Sinners in the Hands of a Loving God – A Review (Or Recommendation)

Most anyone reading this is likely familiar with the portrait of Jonathan Edward’s vengeful God who loathes sinners. He is quite angry and is quite theologically present. Some might find it a little odd to write contra a sermon from the middle of the 1700’s. As one friend told me from reading Zahnd’s latest work, “I’m surprised someone hasn’t already accomplished that play on words and wasn’t that in like the 1800’s?” Well, close. However, one chapter into the book and it isn’t hard to see that it isn’t just Jonathan Edwards Zahnd is writing against, no. This is a theological manifesto from someone who has been to the very feet of the angry God. It’s important to understand this isn’t some anti-reformed, anti-neo-Calvinist book, but rather someone who is troubled (and rightly so) by the implications some of these systems produce.

Zahnd fully understands the theological world (and damage) of those holding to the vengeful God. The chief question for Zahnd isn’t whether or not you can stockpile verses from the Bible about God’s vengeful nature or his anger, the question is, “Is it true?” Again and again, Zahnd will revisit this question throughout the book. It’s an important one for anyone reading the book. I want to start with a couple disclaimers, and some tips on reading the book for anyone from the neo-reformed camp, fundamentalist, or conservative evangelical camp.

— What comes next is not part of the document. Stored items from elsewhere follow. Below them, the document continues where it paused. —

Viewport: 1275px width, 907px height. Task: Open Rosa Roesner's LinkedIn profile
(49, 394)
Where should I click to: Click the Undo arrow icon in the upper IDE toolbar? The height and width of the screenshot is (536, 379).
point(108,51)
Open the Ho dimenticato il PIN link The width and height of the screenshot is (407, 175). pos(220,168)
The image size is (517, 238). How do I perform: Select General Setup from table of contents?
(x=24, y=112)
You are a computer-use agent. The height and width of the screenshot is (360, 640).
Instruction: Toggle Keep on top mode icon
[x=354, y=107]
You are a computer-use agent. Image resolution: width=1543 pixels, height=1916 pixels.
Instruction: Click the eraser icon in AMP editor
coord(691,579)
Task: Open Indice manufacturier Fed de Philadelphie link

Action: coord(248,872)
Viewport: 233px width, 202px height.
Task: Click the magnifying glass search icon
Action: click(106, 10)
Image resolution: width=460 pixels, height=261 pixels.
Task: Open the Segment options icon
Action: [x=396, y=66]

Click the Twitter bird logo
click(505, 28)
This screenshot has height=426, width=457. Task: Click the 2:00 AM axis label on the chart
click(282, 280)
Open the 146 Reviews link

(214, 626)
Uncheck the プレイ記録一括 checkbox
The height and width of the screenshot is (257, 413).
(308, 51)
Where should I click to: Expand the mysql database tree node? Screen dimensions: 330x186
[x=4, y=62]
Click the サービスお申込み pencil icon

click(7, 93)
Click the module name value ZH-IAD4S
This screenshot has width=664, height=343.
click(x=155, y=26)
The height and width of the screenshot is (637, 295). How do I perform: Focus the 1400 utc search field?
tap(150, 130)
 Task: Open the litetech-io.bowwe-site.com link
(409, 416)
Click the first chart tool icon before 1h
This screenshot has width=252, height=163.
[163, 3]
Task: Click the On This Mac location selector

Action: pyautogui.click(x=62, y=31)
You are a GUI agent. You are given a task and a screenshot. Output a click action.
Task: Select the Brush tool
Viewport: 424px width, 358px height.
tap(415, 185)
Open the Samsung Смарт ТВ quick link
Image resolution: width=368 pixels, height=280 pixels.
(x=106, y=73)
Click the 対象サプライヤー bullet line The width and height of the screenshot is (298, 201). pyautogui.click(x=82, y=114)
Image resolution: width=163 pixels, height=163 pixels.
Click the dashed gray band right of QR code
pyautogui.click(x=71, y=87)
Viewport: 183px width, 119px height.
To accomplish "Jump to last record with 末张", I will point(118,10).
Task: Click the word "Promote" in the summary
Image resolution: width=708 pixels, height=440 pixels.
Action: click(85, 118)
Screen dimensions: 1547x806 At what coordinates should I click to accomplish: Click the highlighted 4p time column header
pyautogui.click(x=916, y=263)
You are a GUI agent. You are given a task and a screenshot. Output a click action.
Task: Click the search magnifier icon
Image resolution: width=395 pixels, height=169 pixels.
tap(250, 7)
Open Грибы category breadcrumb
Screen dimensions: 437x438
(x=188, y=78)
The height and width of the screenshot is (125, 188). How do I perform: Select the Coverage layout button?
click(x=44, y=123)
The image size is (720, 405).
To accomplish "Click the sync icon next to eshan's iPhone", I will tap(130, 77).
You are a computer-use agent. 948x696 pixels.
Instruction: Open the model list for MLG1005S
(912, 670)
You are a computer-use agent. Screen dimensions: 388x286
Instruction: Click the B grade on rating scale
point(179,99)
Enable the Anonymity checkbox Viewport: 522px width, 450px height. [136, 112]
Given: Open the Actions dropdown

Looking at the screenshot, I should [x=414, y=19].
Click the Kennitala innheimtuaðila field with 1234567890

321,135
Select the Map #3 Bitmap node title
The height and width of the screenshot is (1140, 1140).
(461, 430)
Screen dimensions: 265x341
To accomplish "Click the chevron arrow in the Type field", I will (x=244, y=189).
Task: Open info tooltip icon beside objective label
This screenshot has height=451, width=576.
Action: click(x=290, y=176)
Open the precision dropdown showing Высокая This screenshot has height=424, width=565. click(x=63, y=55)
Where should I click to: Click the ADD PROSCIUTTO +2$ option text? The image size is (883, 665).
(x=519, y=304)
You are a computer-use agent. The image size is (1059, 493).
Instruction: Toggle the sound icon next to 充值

Disclaimer number 1: It’s important for any review to be just that, a review. They are most effective if the reviewer can keep their personal feelings out of it and just review. But, I won’t be able to do that completely. That’s because I love Brian Zahnd, I’m sharpened by him, and I’m beyond thankful for him. I listen to his sermons on morning walks, I read his blog regularly, and have all of his works. This is my first review of his, but I do want to give the disclaimer that I am fully on board with BZ, so perhaps it is better for this to be more of a recommendation. It’s my website after all.

Disclaimer 2: I will write about the good and better parts of the books. Things I thought were exceptional and thing(s) that I thought could be better (you’ll see that I don’t really mean this).

For the neo-reformed, fundamentalist, and conservative evangelicals: To really enjoy this book you’ll need to step out of your camp and tread the waters with BZ. Bring an open mind, and perhaps you’ll see why BZ made a transition theologically from many of the things you hold dear.

The Good

Ten compact chapters that cut straight to it. This book will take you a few hours to finish, and much longer to chew on. These chapters get after the theological issues we find ourselves in with a “flat reading of scripture.” The waters get muddy when we aren’t able to distinguish (if we even try) between the God of the Old Testament who seems to be a retributive, vindictive, angry warrior, and the God revealed in Jesus. We begin to see the difficulty in balancing the God who MUST be satisfied with the penalty bearing substitute, the God who MUST be just and have the eternal torment of those who do not believe, and the God who IS love as he is revealed in Jesus.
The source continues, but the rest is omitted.